Mahmudul Haque was born in 1945, in a remote village at Bagerhat, Bangladesh. His introduction to art was through illustrations in his textbooks, many of which were done by the noted illustrator Kazi Abul Kasem. At home he marveled at an uncle who was often busy decorating wedding venues with coloured paper. The women around the house stitched beautiful kanthas (embroidered quilts) and made decorative objects, and young Haque was drawn to the way the designs were formed and the colours chosen. Artist A K M Abdur Rouf’s (who later penned the constitution of Bangladesh in 1971) beautiful handwriting also roused his curiosity.
Haque finally enrolled in the Government Art Institute in Dhaka and completed an honours degree in 1968. His teacher Mohammad Kibria was a foundational influence and an inspiration in his work. Haque joined the institute in 1969 and retired in 2010 as a professor in the department of printmaking. A government scholarship made it possible for him to complete a four-year post-graduation in printmaking from the University of Tsukuba, Japan, in 1984. This was followed by teaching stints in Japan, USA, Pakistan, Nepal, and India. In 1998, Haque became the director of the then Institute of Fine Art and in 2004, he was appointed director general of the Bangladesh National Museum.
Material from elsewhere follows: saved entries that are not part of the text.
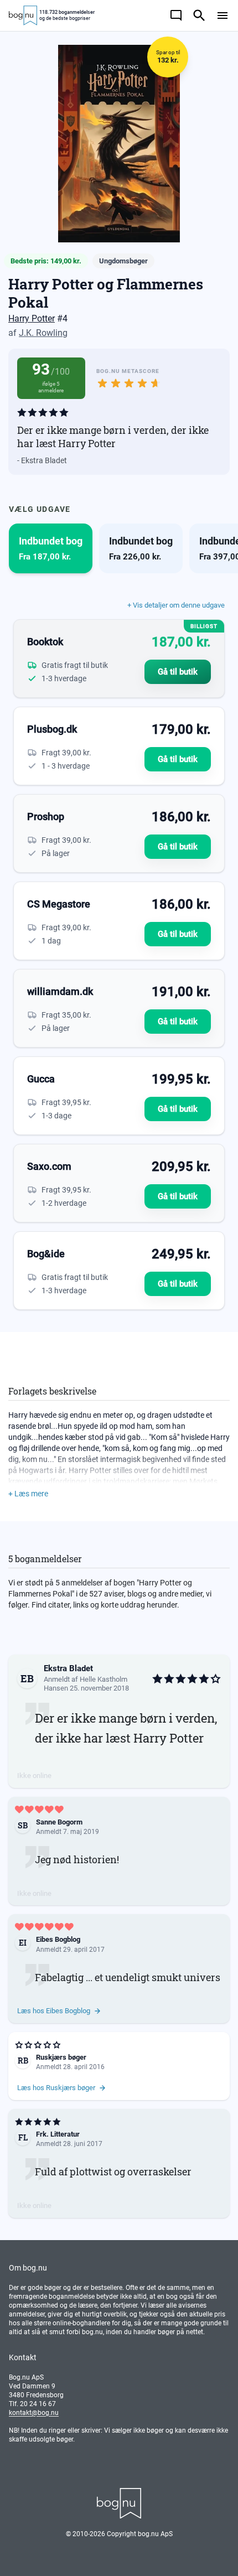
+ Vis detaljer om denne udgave (176, 605)
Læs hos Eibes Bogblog (53, 2011)
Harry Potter (31, 318)
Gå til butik (178, 672)
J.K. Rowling (43, 333)
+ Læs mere (28, 1493)
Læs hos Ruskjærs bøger (56, 2087)
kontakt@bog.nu (34, 2413)
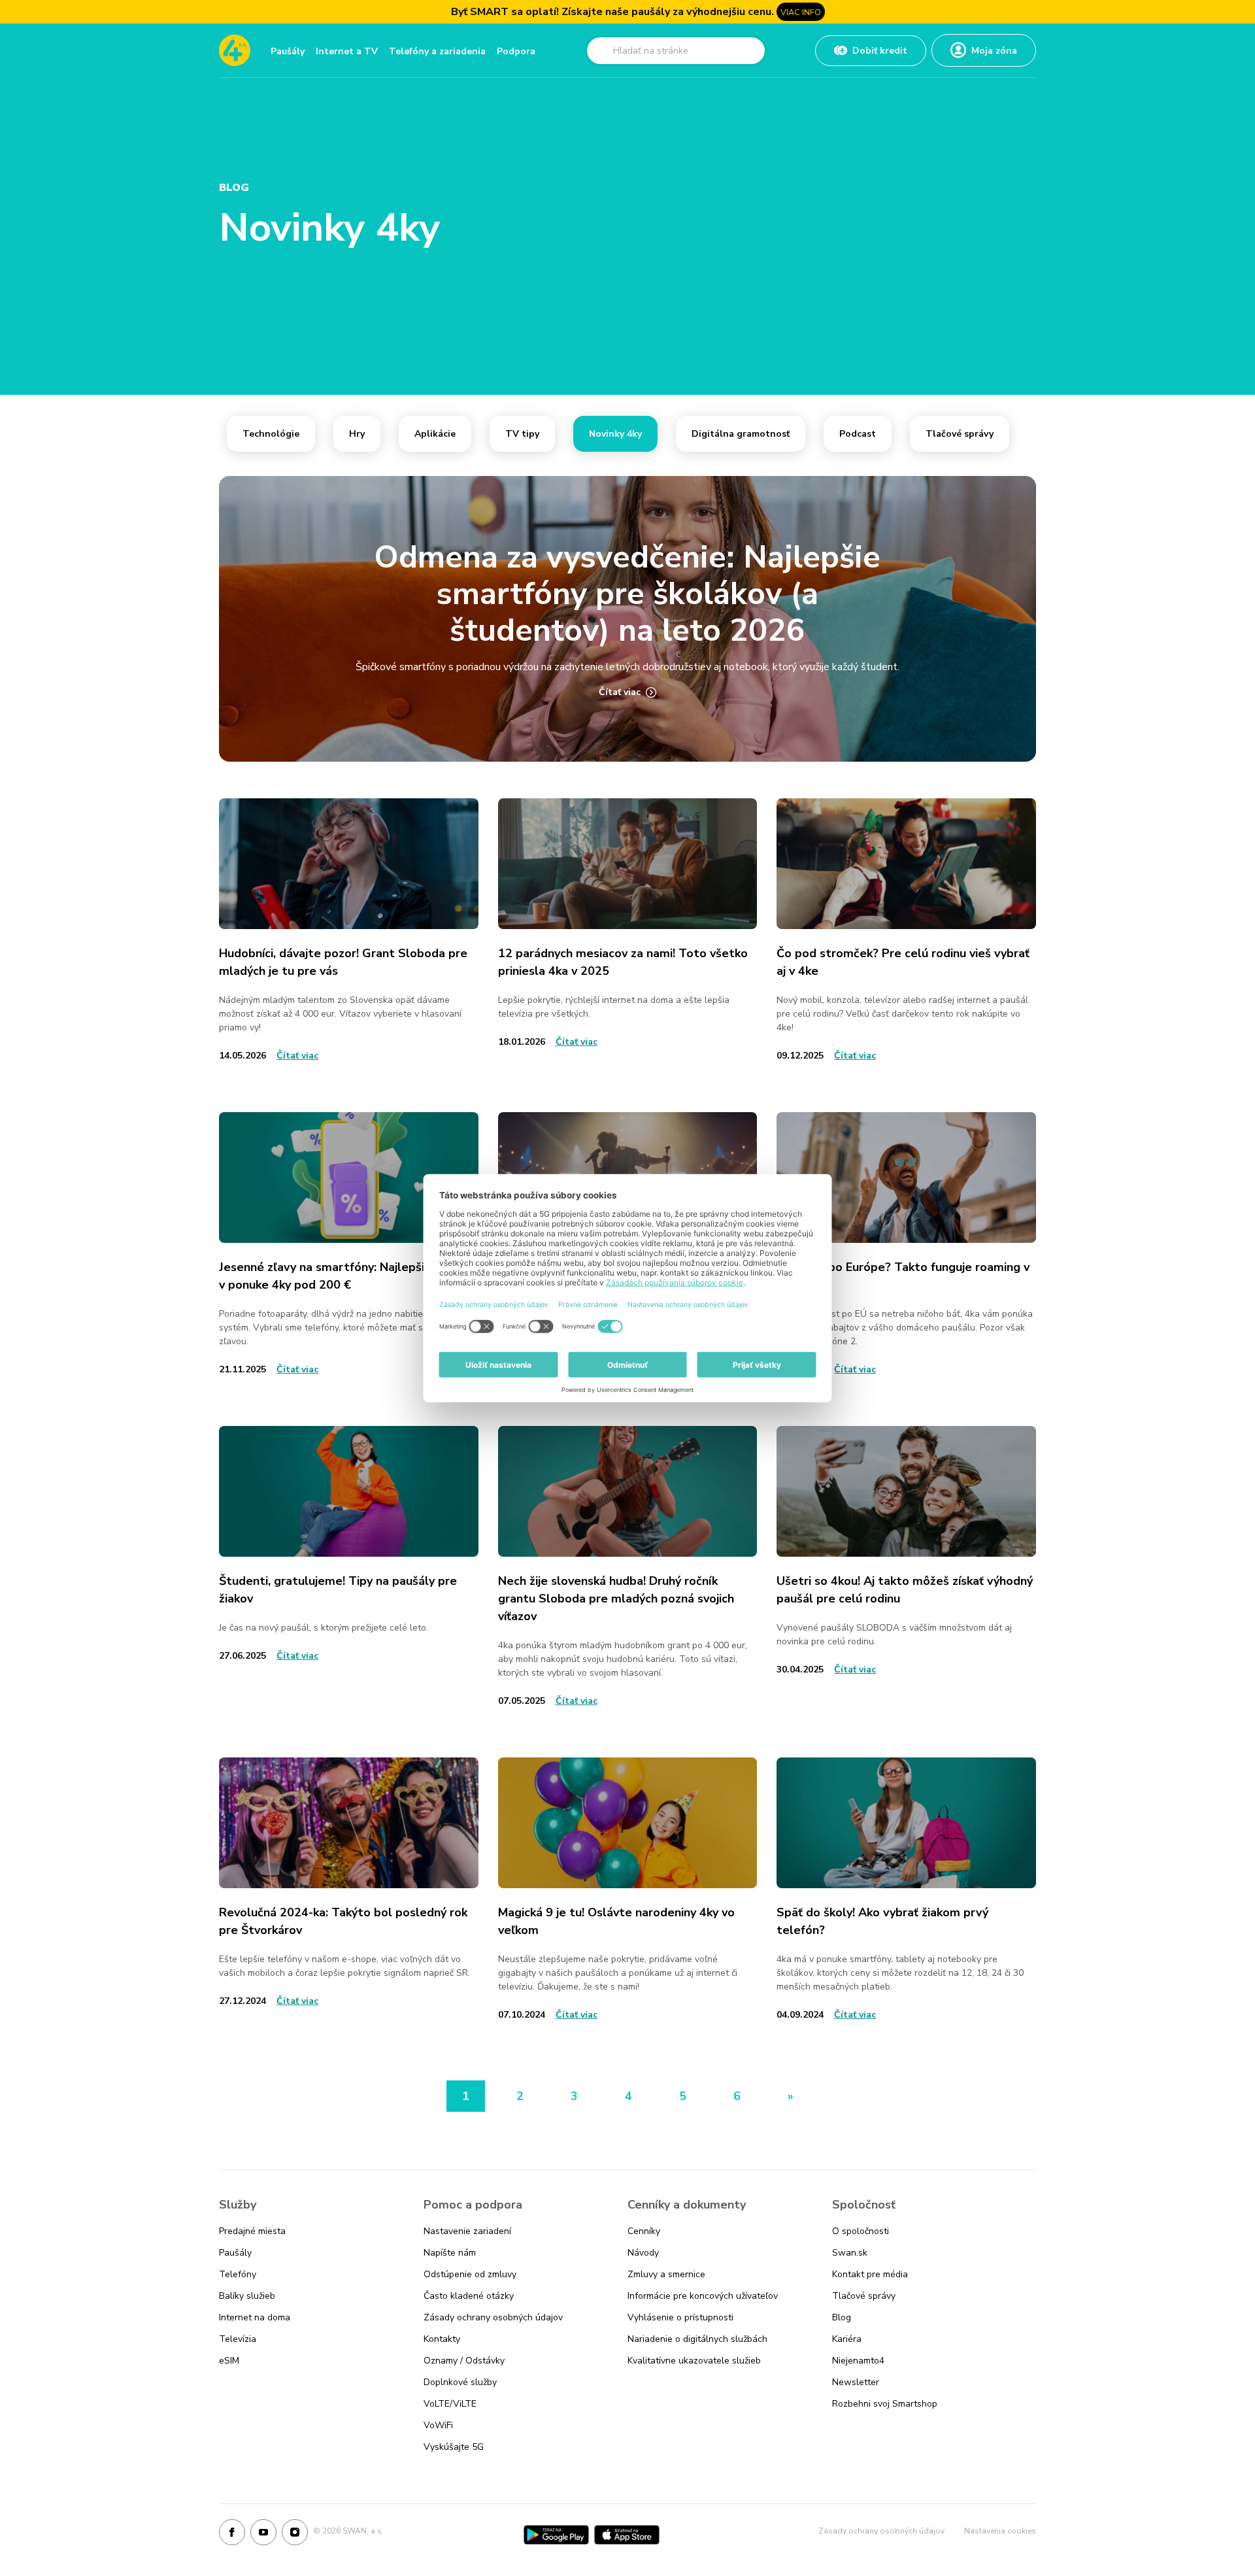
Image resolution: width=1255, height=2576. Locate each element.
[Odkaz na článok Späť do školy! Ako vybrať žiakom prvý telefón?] (906, 1822)
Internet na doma (254, 2317)
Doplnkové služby (460, 2382)
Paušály (288, 51)
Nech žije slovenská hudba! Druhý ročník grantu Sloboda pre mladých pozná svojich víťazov (616, 1598)
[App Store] (627, 2535)
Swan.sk (849, 2252)
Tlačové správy (960, 434)
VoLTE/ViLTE (450, 2404)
The analytical quality of printmaking and the emotive aspects of painting come together in Haque’s abstraction. His marked preference for delicate textures, a serene palette and lines helped him to create a sensual visual language. Notable among his awards are the Best Painting Award, Tsuchiura City, Japan (1982), the Bangladesh Shilpakala Academy Award (1992), Honourable Mention Award, Asian Art Biennale (1991 to 1997), Lalitkala Academy Purchase Award, India (1994), 12th Kuwait International Biennale Award (1996) and S M Sultan Padak (2006). Mahmudul Hauq lives and works in Dhaka.